Europe’s welfare states were not constructed by poor countries that decided redistribution should come before growth. They were assembled, slowly and at enormous cost, by societies that had already achieved high levels of productivity, institutional capacity, and tax compliance. Denmark, Sweden, and Germany built their social architectures on a foundation of industrialisation, strong property rights, functioning courts, and decades of capital accumulation. They became wealthy first. Then they redistributed.
Nepal’s GDP per capita is roughly $1,300. Its civil service cannot reliably deliver the services the government already promises. Its infrastructure is chronically underfunded. To graft a Nordic entitlement structure onto this base is not ambition. It is a category error, like fitting an expensive roof onto a house with no foundations.
There is a further demographic irony. Nepal’s demographic window, the period when its working-age population is proportionally at its largest, is open right now. This is exactly the wrong moment to begin diverting productive capacity into universal transfers. Every year spent expanding welfare rather than investing in education, infrastructure, and productive capacity is a year of squandered demographic dividend.
The people who will bear the heaviest cost of today’s populism have not yet voted. Some of them have not yet been born. This is the oldest and most reliable feature of fiscal irresponsibility: the costs fall on those with no voice in the decision. Universal benefits, once granted, are nearly impossible to withdraw politically. Every household receives them; every household votes. What begins as a modest stipend becomes, over time, a structural claim on the budget that crowds out the capital investment a developing economy desperately needs. Roads that would connect hill farmers to markets. Power lines that would allow small manufacturers to run machines. Schools that would give the next generation a reason to stay in Nepal rather than migrate to Qatar or Malaysia. The left calls this solidarity. A more honest word is mortgaging.
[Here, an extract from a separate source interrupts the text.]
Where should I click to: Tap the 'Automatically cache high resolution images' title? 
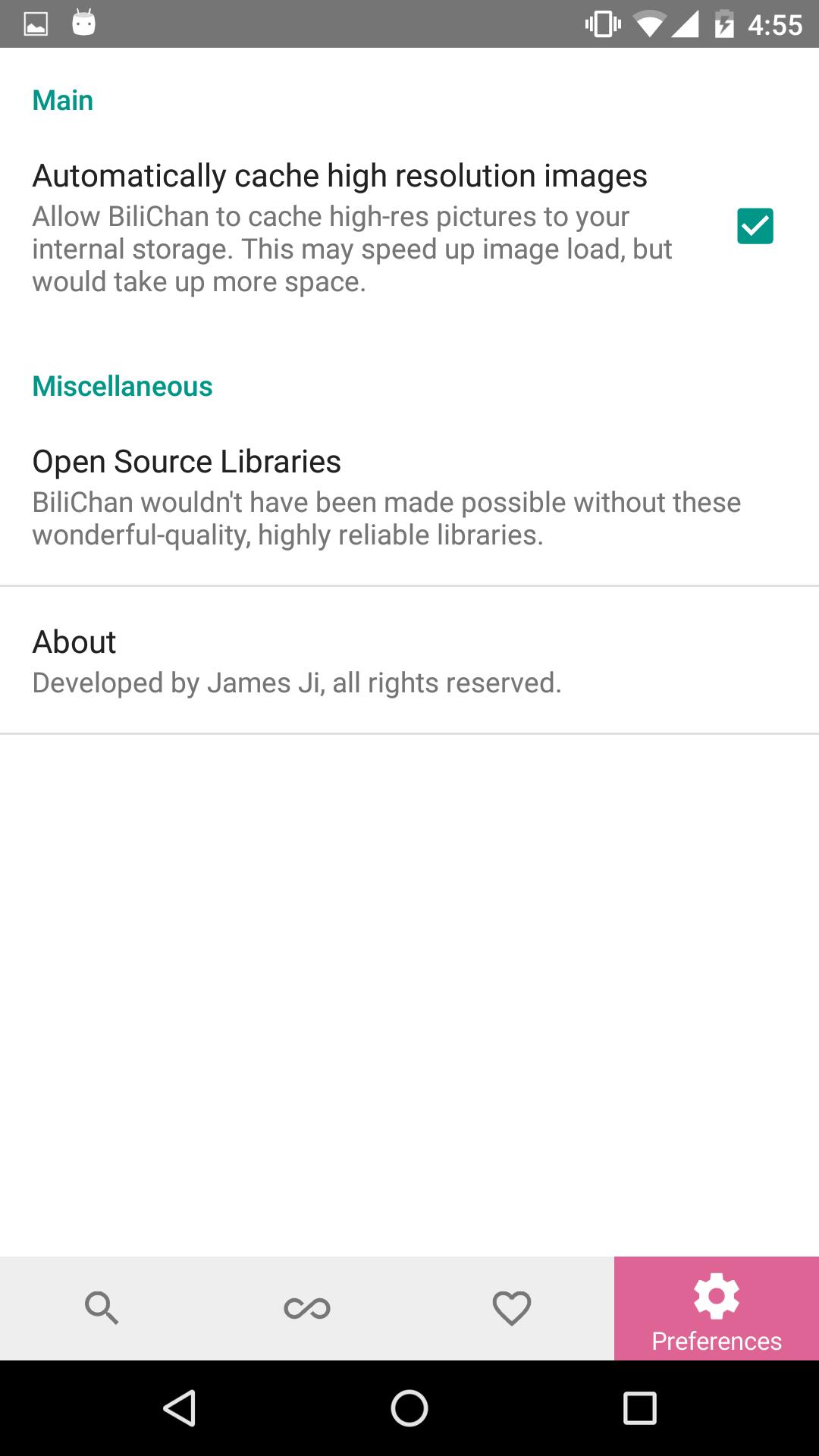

Mr Wagle did not enter public life to manage the slow fiscal deterioration of his country. He has the training to understand what is happening and the standing to say so clearly. He should demand rigorous means-testing for every existing benefit programme and publish transparent data on what each one costs per beneficiary actually lifted above a meaningful poverty threshold. He should resist, firmly and publicly, any move toward universalising transfers that the country’s budget cannot sustain. He should make the case, to the cabinet, to the parliament, to the public, that a government which tries to give something to everyone ends up giving nothing meaningful to anyone.
Above all, he should refuse the bargain that awaits every finance minister in a fragile coalition. Nepal has already made that bargain too many times. A welfare state is not evidence of a society’s compassion. It is, at best, a record of its intentions. What matters is whether those intentions translate into lives that are actually better, or whether they translate, as they so often do, into bureaucracies that grow, deficits that widen, and a next generation that inherits a poorer country than it deserved.
Mr Wagle has the knowledge to know the difference. Nepal is waiting to see if he has the nerve to act on it.